WHAT IS EXPECTED - Below is a listing. Write out exactly its lines between the one holding "Given: Open a new browser tab" and the one holding "Enable the EMA indicator", inclusive.
(ENTRIES SHOWN)
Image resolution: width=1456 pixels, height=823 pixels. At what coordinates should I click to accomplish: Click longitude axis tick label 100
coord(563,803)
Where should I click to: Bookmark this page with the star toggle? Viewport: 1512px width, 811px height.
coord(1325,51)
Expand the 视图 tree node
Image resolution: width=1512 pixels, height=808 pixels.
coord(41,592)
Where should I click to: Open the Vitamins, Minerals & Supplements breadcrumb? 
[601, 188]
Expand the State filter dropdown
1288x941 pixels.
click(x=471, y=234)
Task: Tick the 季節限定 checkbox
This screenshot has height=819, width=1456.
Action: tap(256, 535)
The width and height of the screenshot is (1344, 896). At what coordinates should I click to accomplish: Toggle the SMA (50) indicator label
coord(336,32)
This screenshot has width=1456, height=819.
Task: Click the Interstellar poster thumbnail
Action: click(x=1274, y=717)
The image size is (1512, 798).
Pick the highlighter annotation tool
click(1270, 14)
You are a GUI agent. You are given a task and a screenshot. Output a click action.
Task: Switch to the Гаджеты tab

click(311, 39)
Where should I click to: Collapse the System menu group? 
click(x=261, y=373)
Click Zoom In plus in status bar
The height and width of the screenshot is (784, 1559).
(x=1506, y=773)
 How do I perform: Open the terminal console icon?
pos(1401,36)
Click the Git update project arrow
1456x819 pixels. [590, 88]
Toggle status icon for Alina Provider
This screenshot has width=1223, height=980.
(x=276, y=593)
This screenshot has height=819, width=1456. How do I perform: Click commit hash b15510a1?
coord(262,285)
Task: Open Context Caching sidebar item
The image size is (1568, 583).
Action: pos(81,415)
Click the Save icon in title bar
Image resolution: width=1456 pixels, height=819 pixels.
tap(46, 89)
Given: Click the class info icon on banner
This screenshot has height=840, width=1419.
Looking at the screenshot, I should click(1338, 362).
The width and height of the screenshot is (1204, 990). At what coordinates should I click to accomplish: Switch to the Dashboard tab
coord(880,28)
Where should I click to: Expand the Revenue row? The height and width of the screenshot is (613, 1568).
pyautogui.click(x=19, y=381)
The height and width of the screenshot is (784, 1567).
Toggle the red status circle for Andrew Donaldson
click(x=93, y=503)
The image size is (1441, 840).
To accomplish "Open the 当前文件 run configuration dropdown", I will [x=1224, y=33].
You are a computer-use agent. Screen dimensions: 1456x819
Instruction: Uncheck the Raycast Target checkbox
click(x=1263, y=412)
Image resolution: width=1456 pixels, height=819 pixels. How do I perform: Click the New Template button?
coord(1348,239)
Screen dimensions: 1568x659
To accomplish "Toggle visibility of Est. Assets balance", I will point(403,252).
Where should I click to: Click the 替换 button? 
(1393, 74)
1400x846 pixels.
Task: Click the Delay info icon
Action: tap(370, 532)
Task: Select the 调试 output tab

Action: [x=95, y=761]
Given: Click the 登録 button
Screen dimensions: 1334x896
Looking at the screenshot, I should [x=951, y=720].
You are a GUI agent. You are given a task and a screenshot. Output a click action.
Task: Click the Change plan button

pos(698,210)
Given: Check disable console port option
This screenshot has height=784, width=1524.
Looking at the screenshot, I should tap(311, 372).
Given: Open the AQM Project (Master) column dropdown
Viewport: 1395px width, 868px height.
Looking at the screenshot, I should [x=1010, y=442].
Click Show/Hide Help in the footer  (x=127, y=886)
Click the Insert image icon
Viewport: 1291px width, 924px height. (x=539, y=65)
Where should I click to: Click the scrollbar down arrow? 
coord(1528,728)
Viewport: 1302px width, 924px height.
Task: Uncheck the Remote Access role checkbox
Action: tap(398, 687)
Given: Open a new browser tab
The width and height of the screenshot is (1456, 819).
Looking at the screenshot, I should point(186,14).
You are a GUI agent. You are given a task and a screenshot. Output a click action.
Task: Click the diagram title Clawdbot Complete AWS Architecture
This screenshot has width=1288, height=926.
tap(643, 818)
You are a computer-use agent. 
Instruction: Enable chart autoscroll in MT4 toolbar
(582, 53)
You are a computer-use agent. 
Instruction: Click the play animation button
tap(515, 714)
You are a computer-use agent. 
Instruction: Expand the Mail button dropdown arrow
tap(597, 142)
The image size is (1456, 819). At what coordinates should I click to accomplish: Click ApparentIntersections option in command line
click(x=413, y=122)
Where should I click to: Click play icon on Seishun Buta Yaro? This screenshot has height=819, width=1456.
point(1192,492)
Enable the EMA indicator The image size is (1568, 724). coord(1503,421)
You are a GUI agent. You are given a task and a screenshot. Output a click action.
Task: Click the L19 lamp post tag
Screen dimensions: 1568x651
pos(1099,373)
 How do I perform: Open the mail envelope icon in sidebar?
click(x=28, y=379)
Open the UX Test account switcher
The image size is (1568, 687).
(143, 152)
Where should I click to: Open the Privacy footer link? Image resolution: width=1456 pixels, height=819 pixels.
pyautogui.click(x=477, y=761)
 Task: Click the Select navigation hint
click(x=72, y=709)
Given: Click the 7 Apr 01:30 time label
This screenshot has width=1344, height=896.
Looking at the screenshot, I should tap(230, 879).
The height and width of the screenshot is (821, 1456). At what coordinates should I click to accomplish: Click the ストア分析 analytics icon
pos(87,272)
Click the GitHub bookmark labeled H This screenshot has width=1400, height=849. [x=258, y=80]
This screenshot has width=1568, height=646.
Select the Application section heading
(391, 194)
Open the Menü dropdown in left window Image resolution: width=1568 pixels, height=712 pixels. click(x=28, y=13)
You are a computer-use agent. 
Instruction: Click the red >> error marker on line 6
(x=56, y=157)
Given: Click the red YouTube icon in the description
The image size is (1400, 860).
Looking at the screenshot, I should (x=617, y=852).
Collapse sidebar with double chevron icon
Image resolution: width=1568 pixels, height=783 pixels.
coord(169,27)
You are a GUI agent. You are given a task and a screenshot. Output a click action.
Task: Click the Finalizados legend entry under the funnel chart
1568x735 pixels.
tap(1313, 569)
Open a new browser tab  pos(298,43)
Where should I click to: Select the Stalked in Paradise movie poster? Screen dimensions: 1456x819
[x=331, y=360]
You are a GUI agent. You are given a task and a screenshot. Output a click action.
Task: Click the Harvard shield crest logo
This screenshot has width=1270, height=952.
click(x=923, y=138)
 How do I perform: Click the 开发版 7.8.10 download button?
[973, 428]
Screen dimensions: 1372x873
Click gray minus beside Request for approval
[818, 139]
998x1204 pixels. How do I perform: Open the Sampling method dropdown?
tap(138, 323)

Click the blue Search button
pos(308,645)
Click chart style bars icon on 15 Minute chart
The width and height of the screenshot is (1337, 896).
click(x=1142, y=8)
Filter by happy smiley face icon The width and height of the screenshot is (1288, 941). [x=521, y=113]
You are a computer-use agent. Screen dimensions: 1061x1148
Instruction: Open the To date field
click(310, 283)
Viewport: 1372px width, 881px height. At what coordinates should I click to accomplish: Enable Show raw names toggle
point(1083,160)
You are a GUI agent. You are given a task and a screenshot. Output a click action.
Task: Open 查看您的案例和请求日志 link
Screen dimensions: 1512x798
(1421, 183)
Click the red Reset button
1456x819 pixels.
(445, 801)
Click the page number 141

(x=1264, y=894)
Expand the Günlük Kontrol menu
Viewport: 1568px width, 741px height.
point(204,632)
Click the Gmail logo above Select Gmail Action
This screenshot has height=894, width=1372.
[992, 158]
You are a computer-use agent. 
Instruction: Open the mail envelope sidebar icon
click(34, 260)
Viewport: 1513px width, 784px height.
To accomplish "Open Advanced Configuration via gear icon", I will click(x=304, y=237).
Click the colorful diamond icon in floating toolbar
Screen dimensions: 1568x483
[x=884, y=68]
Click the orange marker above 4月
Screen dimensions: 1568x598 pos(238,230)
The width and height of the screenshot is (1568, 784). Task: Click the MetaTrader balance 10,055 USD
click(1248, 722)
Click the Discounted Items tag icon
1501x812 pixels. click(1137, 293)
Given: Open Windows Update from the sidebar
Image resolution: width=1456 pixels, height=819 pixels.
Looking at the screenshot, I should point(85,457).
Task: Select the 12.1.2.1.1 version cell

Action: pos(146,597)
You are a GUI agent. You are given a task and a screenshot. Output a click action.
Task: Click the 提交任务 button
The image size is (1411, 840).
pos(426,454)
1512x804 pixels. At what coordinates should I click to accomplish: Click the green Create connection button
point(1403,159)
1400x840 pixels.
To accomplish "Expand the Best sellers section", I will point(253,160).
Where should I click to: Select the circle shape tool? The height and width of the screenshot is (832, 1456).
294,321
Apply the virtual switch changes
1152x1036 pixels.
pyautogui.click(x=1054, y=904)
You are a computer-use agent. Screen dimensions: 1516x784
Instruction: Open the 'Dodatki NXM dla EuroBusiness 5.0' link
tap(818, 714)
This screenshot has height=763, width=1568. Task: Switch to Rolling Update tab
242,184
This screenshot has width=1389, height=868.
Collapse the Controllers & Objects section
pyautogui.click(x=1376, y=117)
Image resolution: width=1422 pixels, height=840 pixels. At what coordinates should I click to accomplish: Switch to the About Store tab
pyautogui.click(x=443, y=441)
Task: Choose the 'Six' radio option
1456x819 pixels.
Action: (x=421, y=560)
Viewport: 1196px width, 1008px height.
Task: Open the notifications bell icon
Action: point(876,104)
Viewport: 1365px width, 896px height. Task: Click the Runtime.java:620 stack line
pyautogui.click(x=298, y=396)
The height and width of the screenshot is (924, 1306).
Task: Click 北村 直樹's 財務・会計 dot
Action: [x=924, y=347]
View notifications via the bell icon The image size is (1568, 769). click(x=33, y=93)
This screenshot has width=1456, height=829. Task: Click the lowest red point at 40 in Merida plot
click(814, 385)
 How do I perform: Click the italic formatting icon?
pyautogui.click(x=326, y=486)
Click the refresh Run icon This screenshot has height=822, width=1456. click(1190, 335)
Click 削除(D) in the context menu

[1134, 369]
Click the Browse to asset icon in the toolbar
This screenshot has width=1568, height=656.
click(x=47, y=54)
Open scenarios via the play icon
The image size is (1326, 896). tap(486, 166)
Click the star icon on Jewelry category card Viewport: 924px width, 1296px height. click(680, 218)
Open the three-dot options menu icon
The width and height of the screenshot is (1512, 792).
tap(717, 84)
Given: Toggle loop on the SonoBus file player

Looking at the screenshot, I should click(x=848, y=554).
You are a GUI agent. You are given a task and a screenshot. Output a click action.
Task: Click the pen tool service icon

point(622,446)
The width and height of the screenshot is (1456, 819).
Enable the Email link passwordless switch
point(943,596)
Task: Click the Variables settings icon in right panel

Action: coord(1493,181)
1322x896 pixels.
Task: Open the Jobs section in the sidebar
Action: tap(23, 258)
(End ENTRIES SHOWN)
ANSWER SPACE -
Given: Open a new browser tab
The width and height of the screenshot is (1456, 819).
Looking at the screenshot, I should point(186,14).
You are a GUI agent. You are given a task and a screenshot. Output a click action.
Task: Click the diagram title Clawdbot Complete AWS Architecture
This screenshot has width=1288, height=926.
tap(643, 818)
You are a computer-use agent. 
Instruction: Enable chart autoscroll in MT4 toolbar
(582, 53)
You are a computer-use agent. 
Instruction: Click the play animation button
tap(515, 714)
You are a computer-use agent. 
Instruction: Expand the Mail button dropdown arrow
tap(597, 142)
The image size is (1456, 819). At what coordinates should I click to accomplish: Click ApparentIntersections option in command line
click(x=413, y=122)
Where should I click to: Click play icon on Seishun Buta Yaro? This screenshot has height=819, width=1456.
point(1192,492)
Enable the EMA indicator The image size is (1568, 724). coord(1503,421)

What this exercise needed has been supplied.